TEXT BLOCK.
━━━━━━
This study showed that in annulment actions, it is the multilevel political context that prompts litigants’ decisions to turn to court. Locating actors’ action in the context of the struggles they go through in the multilevel policy process allows identifying their needs and subsequently the utility they associate with litigation. We found four types of motivations driving the use of annulment actions; litigants turn to the EU Court to maximize material gains, institutional competences, ideological and policy preferences, and political trust. While these four motivations constitute real types, they are not mutually exclusive at the level of empirical cases; in other words, one annulment action can be driven by more than one motivation. Yet our case studies allowed for the identification of the single most dominant motivation underlying a particular case.

First, material gains constitute the quantitatively most important motivation. In these cases, litigation is pursued when success in court would significantly improve the litigant’s budget situation, by either avoiding substantial expenses or maximising revenue. This motivation is crucial for governments and for regional, subnational authorities confronted with Commission decisions imposing financial corrections in agriculture or cohesion policies. This motivation is also important for companies having benefitted from domestic state aid that is later declared illegal by the Commission. In these cases, litigating is often the only option that can help to avoid having to pay back subsidies.

Second, litigation is pursued when the Court’s interpretation of unclear legal concepts may significantly improve the litigant’s institutional and decision-making competences. This motivation is often found among public actors, both national and European, in the face of a measure adopted that appears to the litigant as a competence-stretch threatening to reduce its own institutional powers.

Third, ideology drives litigation when this provides an opportunity to defend or promote an important ideological or policy position by establishing or keeping a normative order. In the cases we have explored here, ideology is most likely to show when strongly politicized actors such as NGOs (private litigants) become involved or public actors engage in party politics.

Fourth and finally, annulment litigation can also be used as a political symbol to signal responsiveness and trustworthiness to the litigant’s electorate or to important political partners. This motivation is current among actors that are directly elected at the subnational, national, or supranational level, such as governments or the European Parliament. Analysing annulment actions with the frame developed in this book thus allows capturing the conflictive dimension of EU multilevel governance. Annulment politics highlights that multilevel interaction in the EU has more to it than the processes of cooperation and coordination often dominating scholarly focus.

We have emphasized the political character of annulment actions. This is not to say that legal factors are irrelevant. On the contrary, legal aspects do play a crucial role in actor’s decisions to engage in litigation. Legal factors, however, usually relate to the ‘when’ question; they are located on a different analytical plane as the identification of actors’ motivations to engage in litigation. Even when actors are motivated to litigate, very bleak chances of legal success can nevertheless lead them to dismiss this option. As we showed, once we understand what actors are seeking, we can clarify the conditions for their decision to opt for litigation in order to achieve their objective. This is where legal factors come in.

The literature on litigation economics emphasizes the probability of winning as an essential element in litigants’ risk-benefit analysis underpinning their decision to litigate (Gould 1973). While this is hard to refute, our findings give more nuanced insights into its role in the litigation decision. More often than not, the benefit considered is political rather than financial. This considerably limits litigants’ capacity to quantify the benefits they expect to gain. Consequently, risk-benefit assessments of the utility of litigation often need to be far less scientific and objective as assumed within economic models of litigation.
━━━━━━
DATASET EXTRACT.

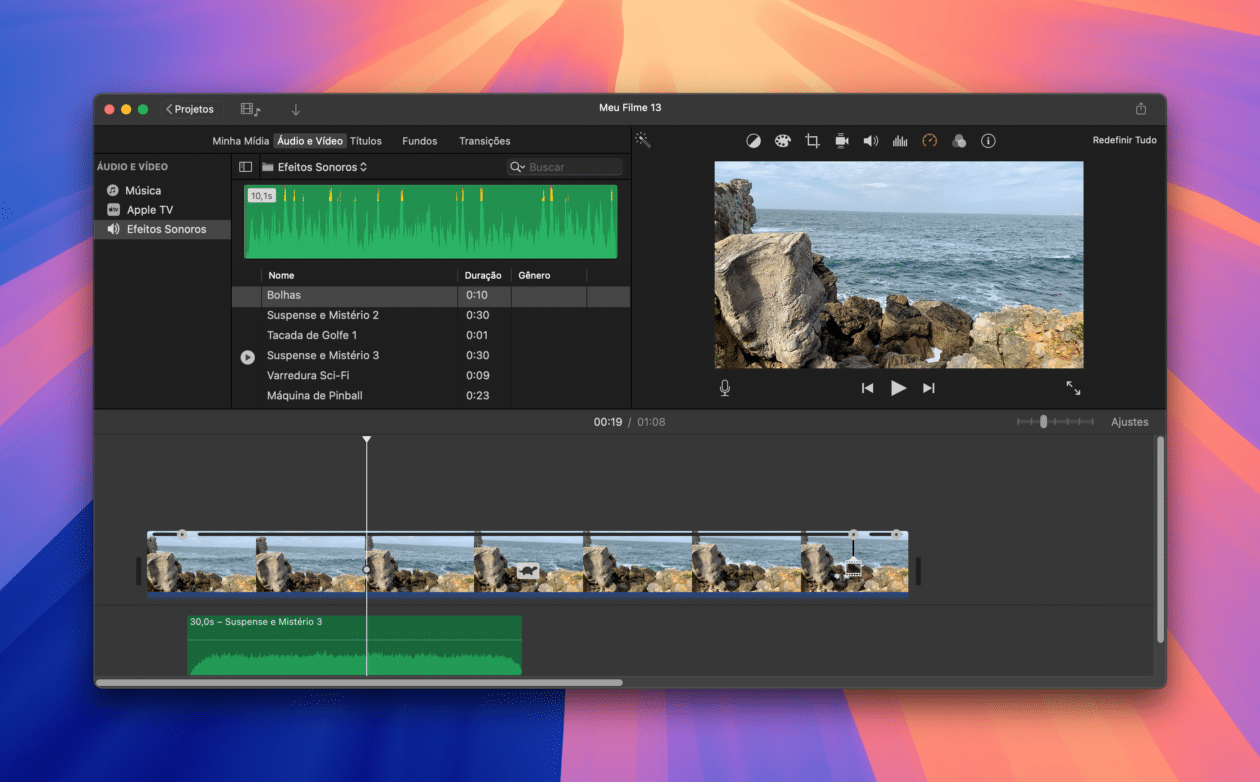
Task: Open the search filter dropdown magnifier
Action: [517, 167]
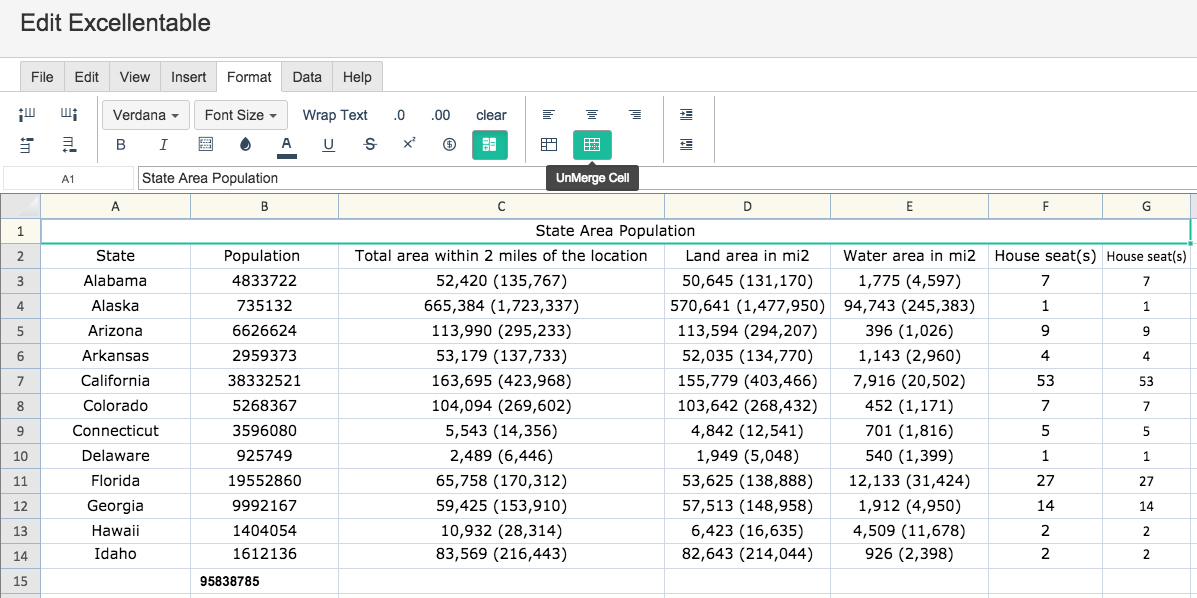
━━━━━━
SHORT PROBLEM.
Please state which motivation the passage on annulment actions names as the quantitatively most important one. The material that comes after the passage on annulment actions is separate from it.

RESPONSE BELOW.
Material gains.